Sr. Specialist , GCP/GLP/GVP Quality Assurance
This role is an exciting opportunity to be a part of the Quality Assurance organization. We are looking for a dedicated resource that can contribute to our transition from an early clinical phase Biotechnology company to a company that will support late phase clinical trials.
Reporting to the Sr. Director of GCP/GLP/GVP Quality Assurance, located at the our Headquarters in Cambridge, MA, the Sr. Specialist of GCP/GLP/GVP Quality Assurance, will (i) be a key contributor to, and be responsible for helping to establish and sustain the Quality Management System for the areas of GCP, GLP and GVP, (ii) be a key contributor and support the systems of clinical Corrective Actions/Preventive Actions (CAPAs) and Clinical Issues, and other quality systems for ensuring compliance with Health Authorities Regulations (e.g., FDA, EMA, etc.). The appointee will also be responsible to partner with clinical study teams and other Clinical Development functions, as necessary, to create a quality culture within our company and help reach a sustained state of inspection readiness.

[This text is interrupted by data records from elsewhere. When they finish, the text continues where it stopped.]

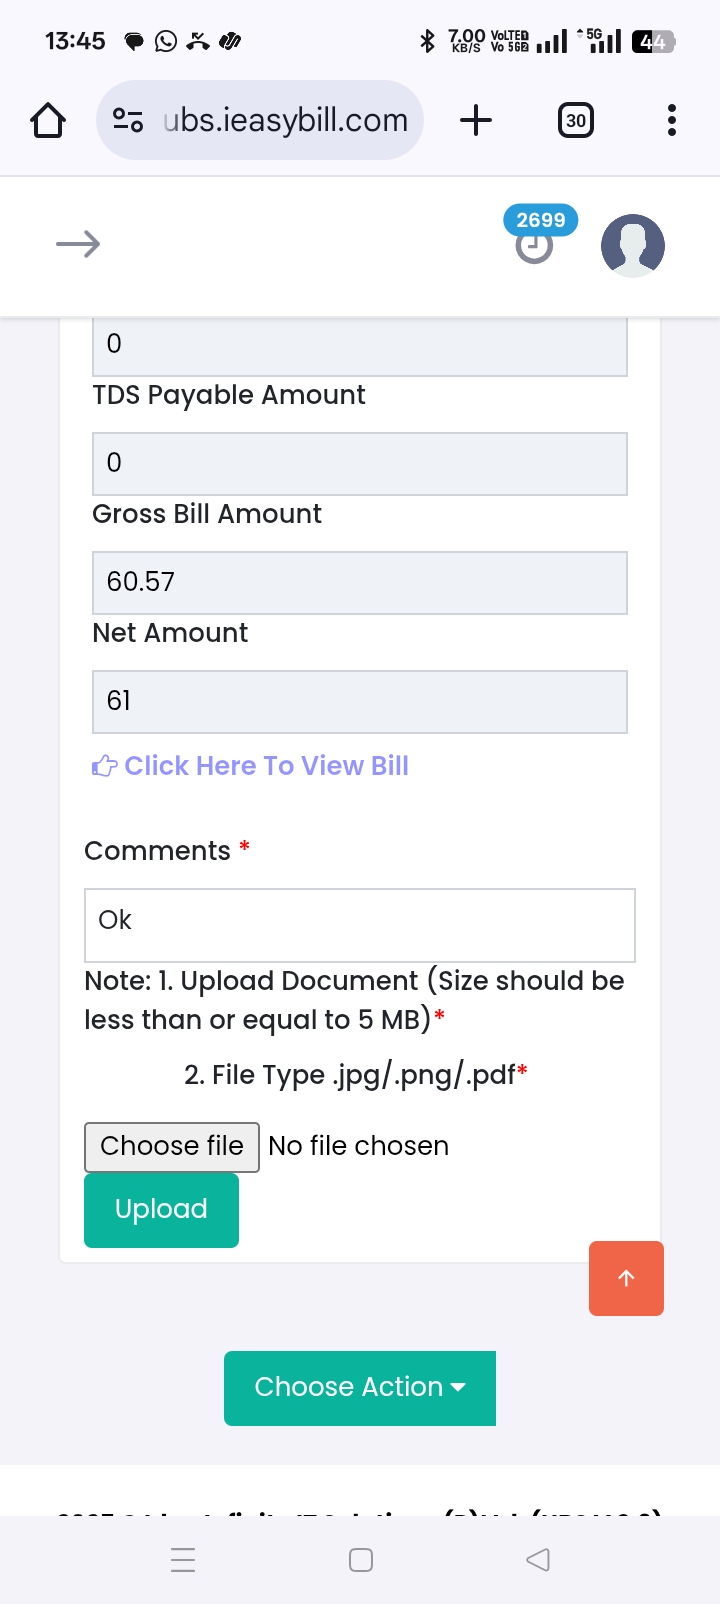The image size is (720, 1604).
Task: Open the site info icon in address bar
Action: [128, 121]
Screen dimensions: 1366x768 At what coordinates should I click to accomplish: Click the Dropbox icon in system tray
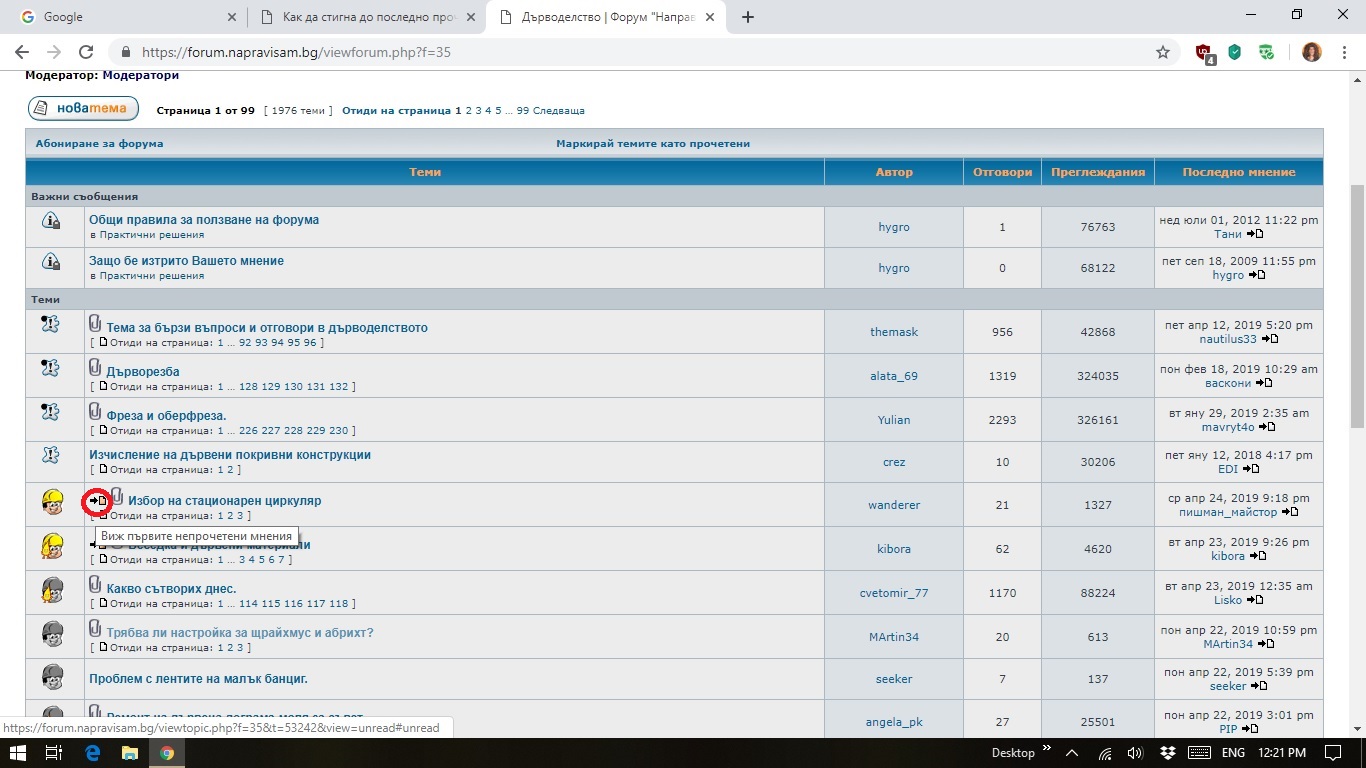click(1167, 753)
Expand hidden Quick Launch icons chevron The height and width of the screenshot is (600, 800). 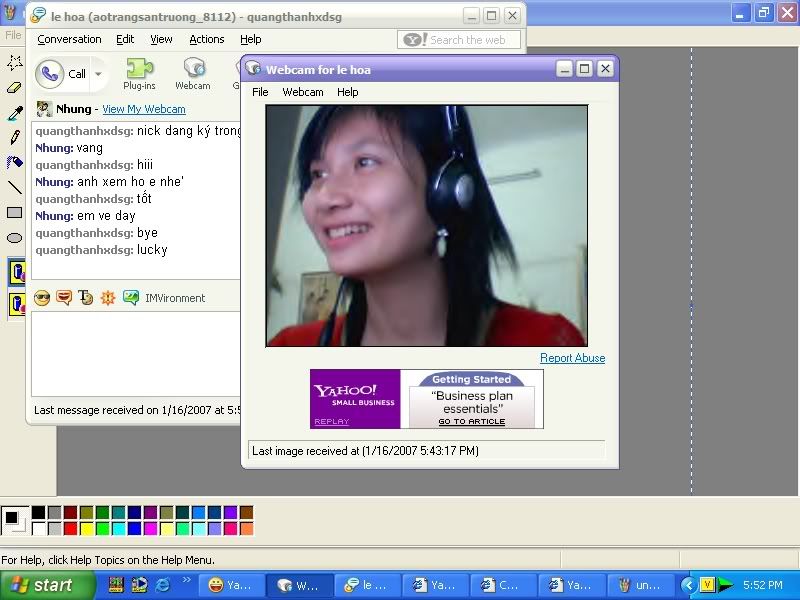(x=186, y=580)
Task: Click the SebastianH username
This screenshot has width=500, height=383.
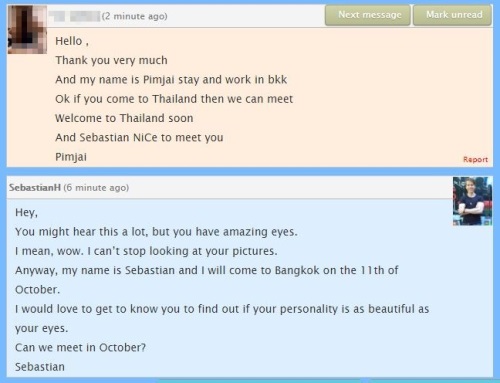Action: click(35, 188)
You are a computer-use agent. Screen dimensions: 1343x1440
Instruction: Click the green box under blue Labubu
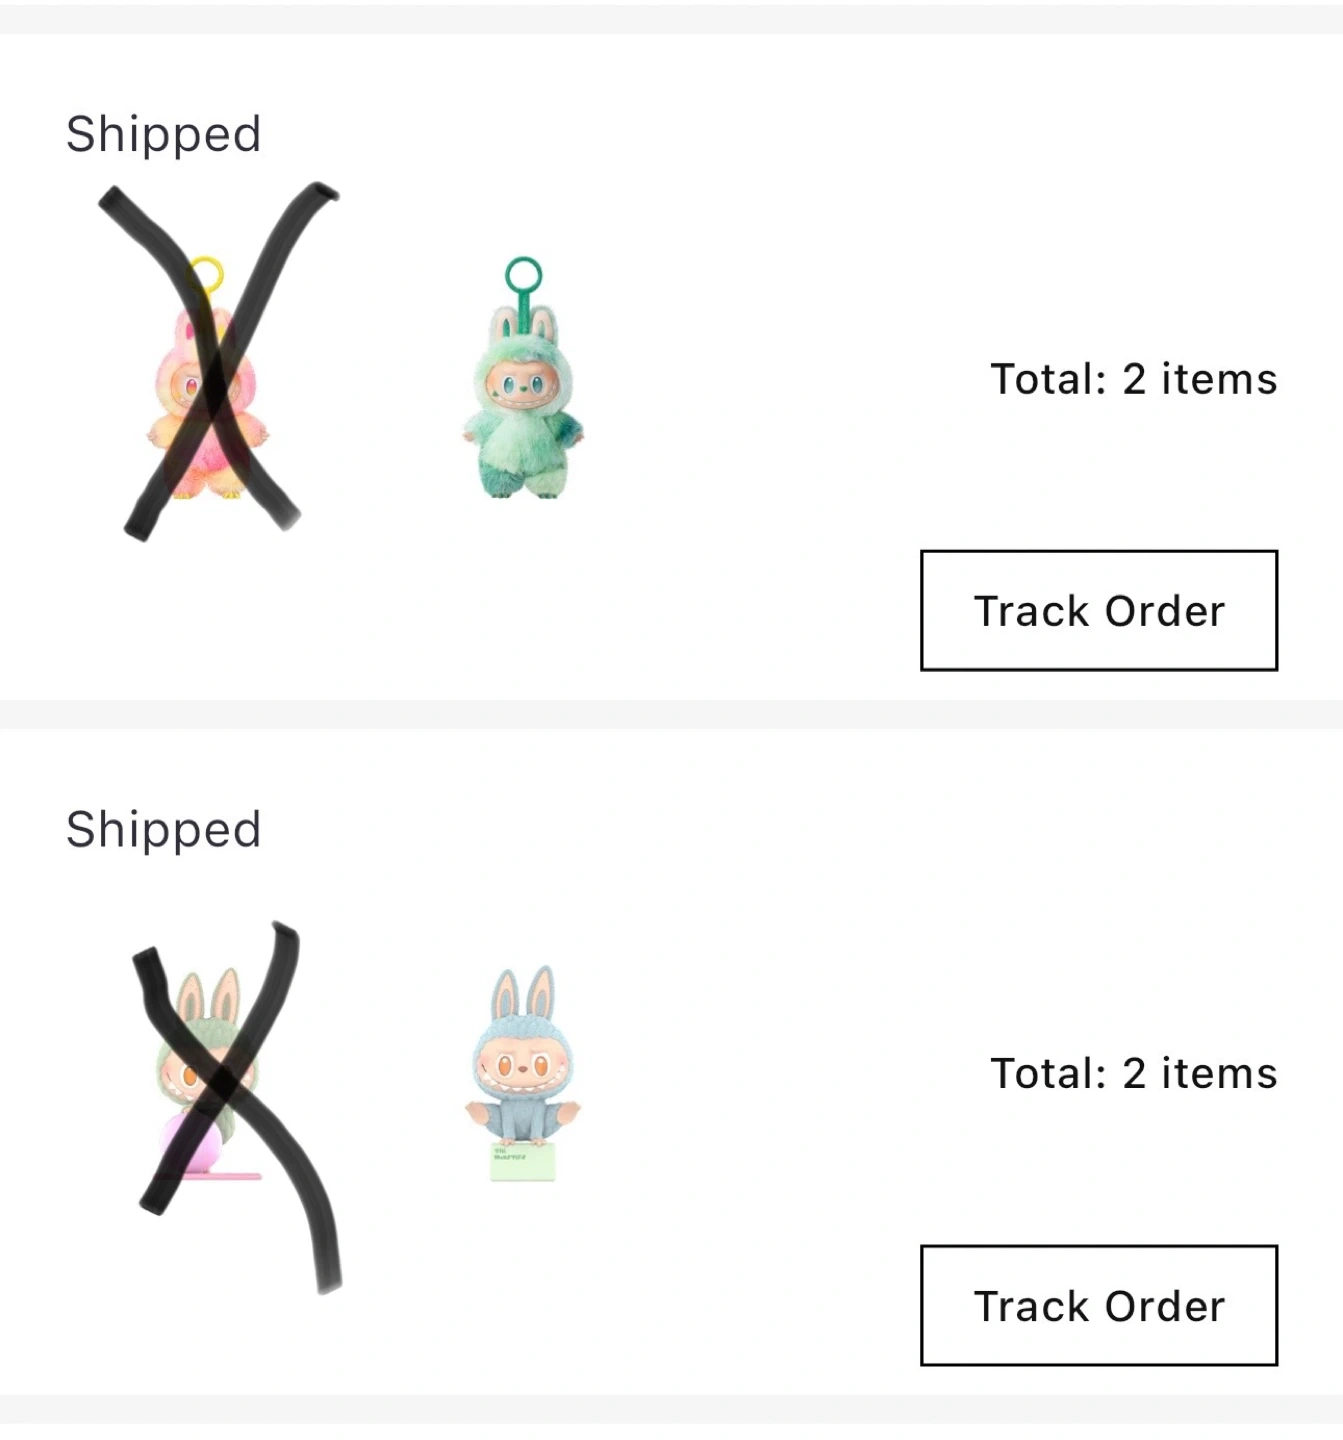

location: Cambridge, Massachusetts
job type: Permanent
salary: $115,000 - 1,250,000 per year
work hours: 9 to 5
- Assist in improving overall Quality Management System (QMS), including policies and procedures while keeping them current with emerging and changing regulations.
- Work collaboratively with the digital team on the GXP integrated digital landscape to support all electronic systems.
- Manage the performance and effectiveness of the quality system programs such as change management, discrepancy and CAPA management, training, documentation and records management, and data integrity.
- Manage the issuance of audit reports and the tracking/monitoring of corrective responses to audit findings to completion.
- Participate in internal audit program and third party/regulatory inspection programs for the Cambridge facility.
- BS/BA, with a minimum 5-8 years Quality Assurance experience in Biotech, Pharma or Clinical Research Organization.
- Working knowledge of relevant FDA, EU, ICH GCP guidelines, and GCP and/or GLP regulations.
- Experience working with CROs, vendors, and relationship management preferred.
- Experience managing essential documentation (GCP/GLP/GVP: Policies, SOPs, JDs, Training Records, CVs, etc.) working to good documentation practices.
- Familiarity with common Safety databases (e.g. ArisG, Argus) preferred.
- Excellent clinical/non-clinical judgment and ability to communicate complex clinical/non-clinical issues in a scientifically sound and understandable way.
- Excellent communication skills (verbal and written).
- Ability to manage multiple projects in a fast-paced environment.
- Ability to collaborate effectively in a dynamic, cross-functional matrix environment.
skills: FDA, CAPA, GLP (Good Laboratory Practice), GCP (Good Clinical Practice), GMP (Good Manufacturing Practice)
Equal Opportunity Employer: Race, Color, Religion, Sex, Sexual Orientation, Gender Identity, National Origin, Age, Genetic Information, Disability, Protected Veteran Status, or any other legally protected group status.